• [EXERCISE DESCRIPTION]: Provide only the number of lines in the data below that contain the string "Task".

================================

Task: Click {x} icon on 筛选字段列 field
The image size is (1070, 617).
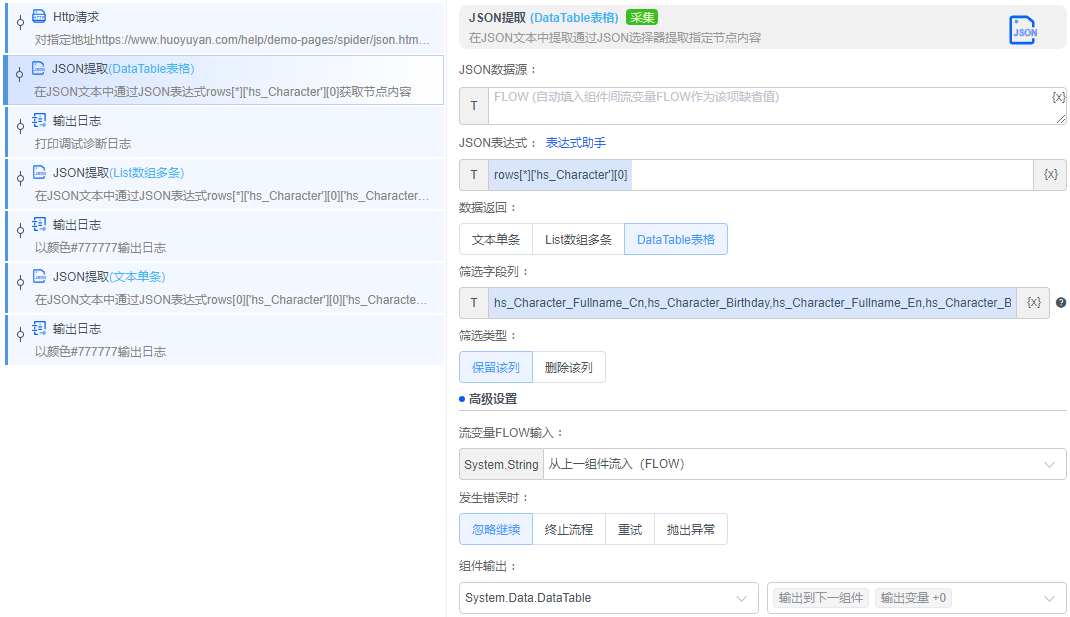Action: [1032, 302]
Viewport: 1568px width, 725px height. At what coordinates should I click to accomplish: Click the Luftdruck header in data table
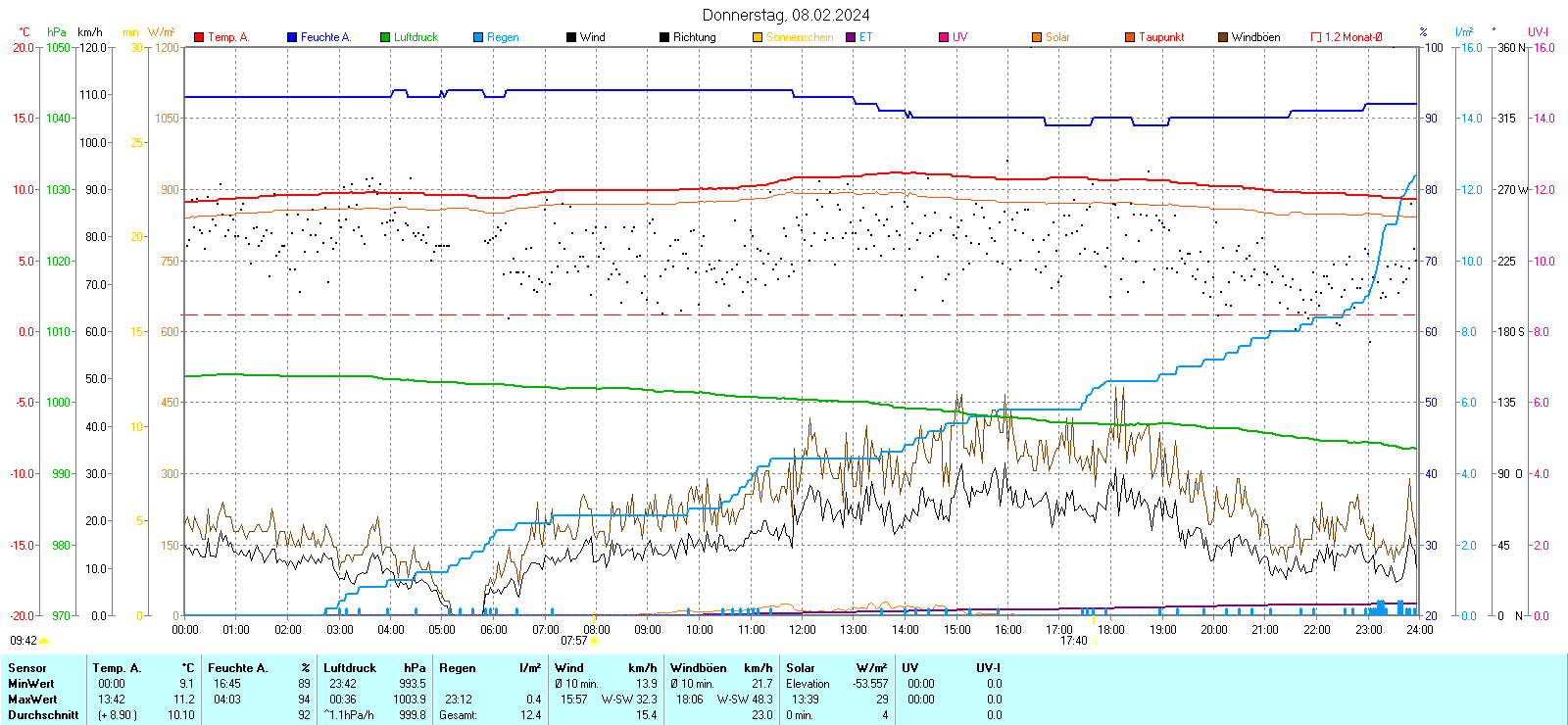350,668
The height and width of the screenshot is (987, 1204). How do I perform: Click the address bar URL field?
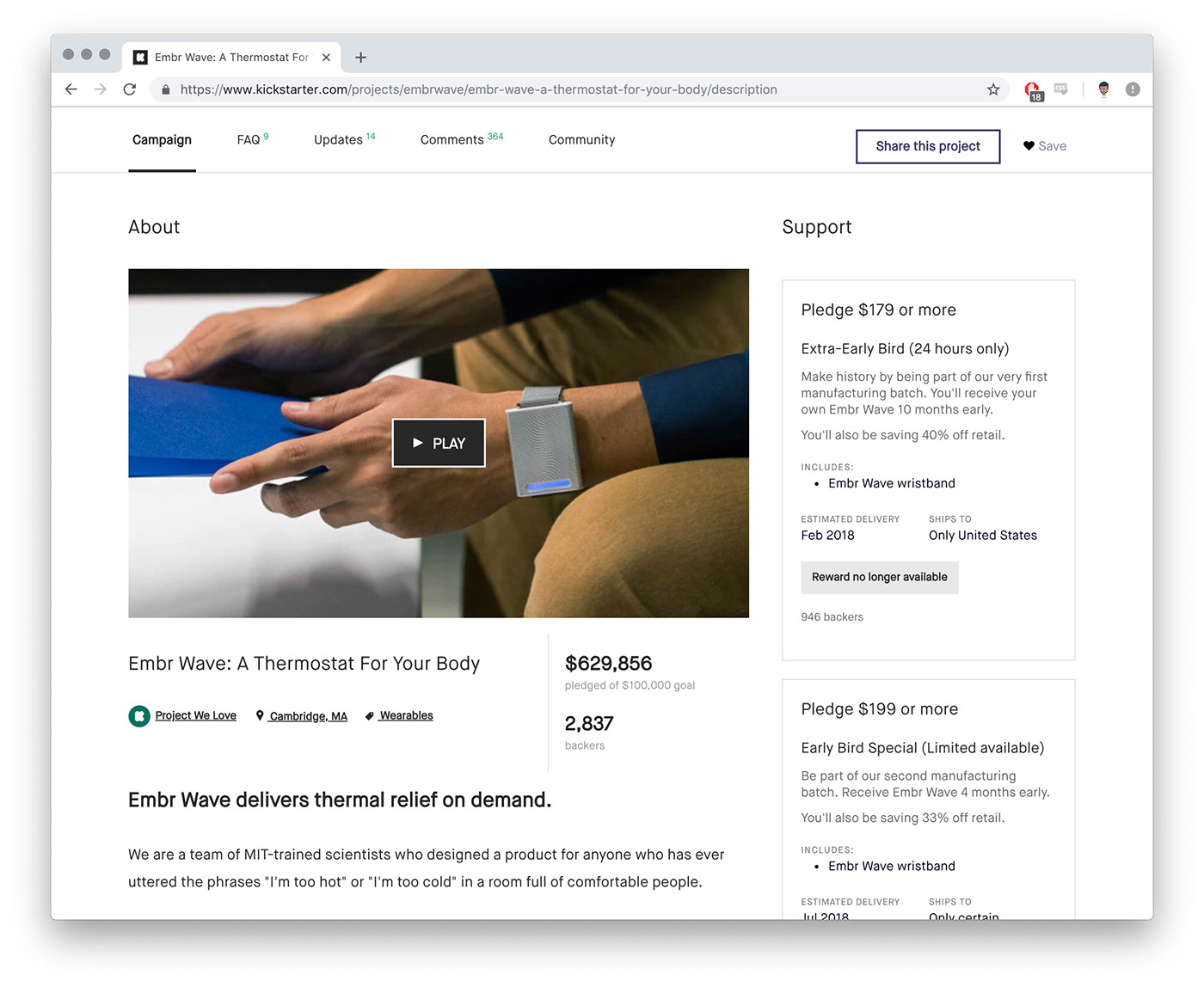(x=568, y=89)

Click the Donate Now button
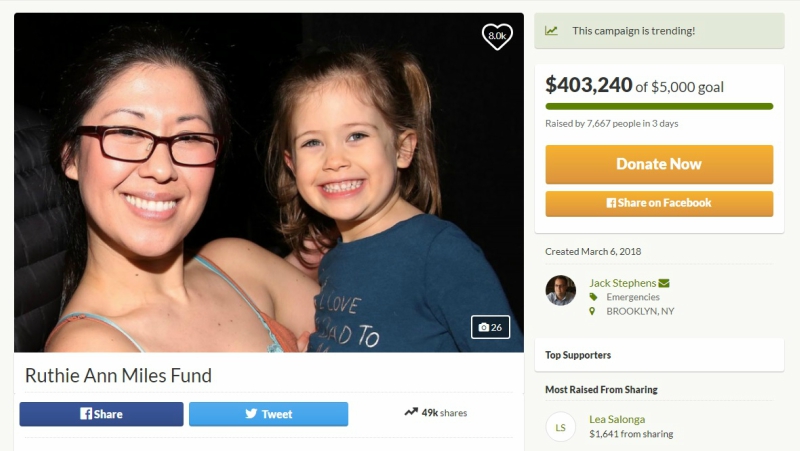pyautogui.click(x=659, y=164)
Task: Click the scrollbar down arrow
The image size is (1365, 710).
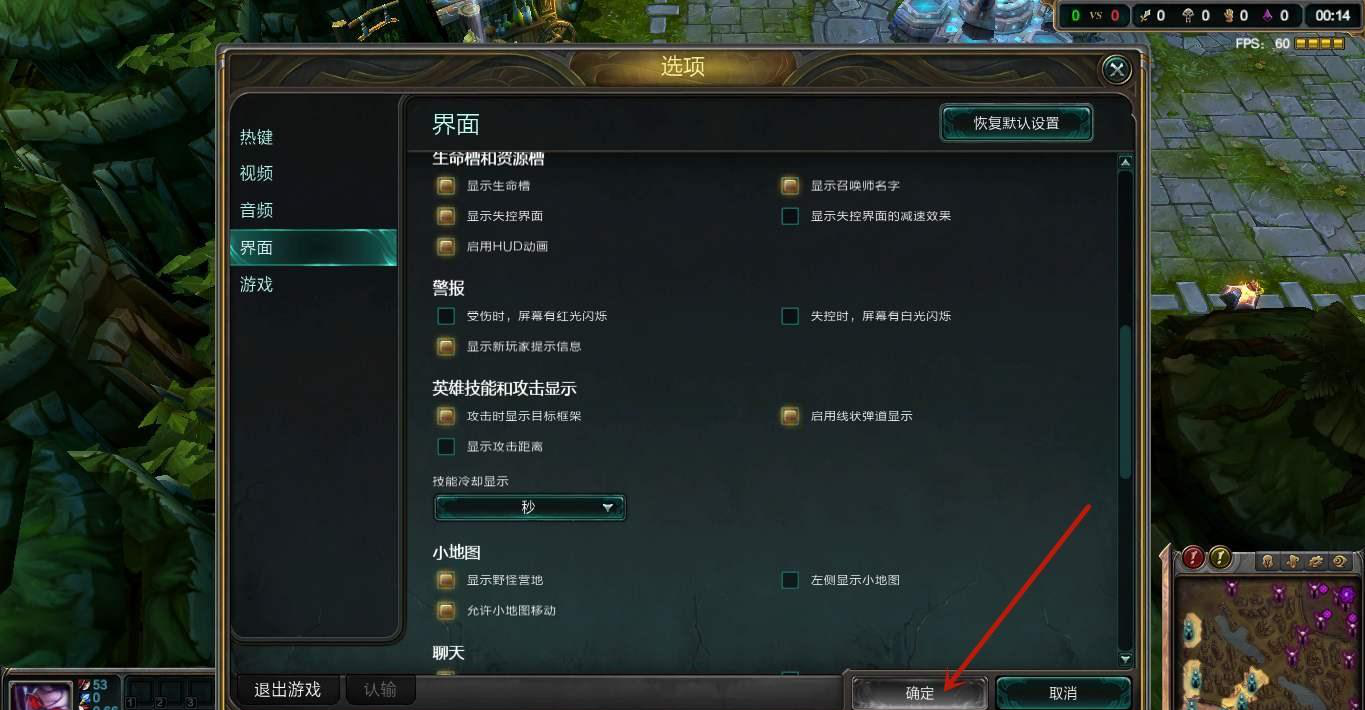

================================

• [RESULT]: 2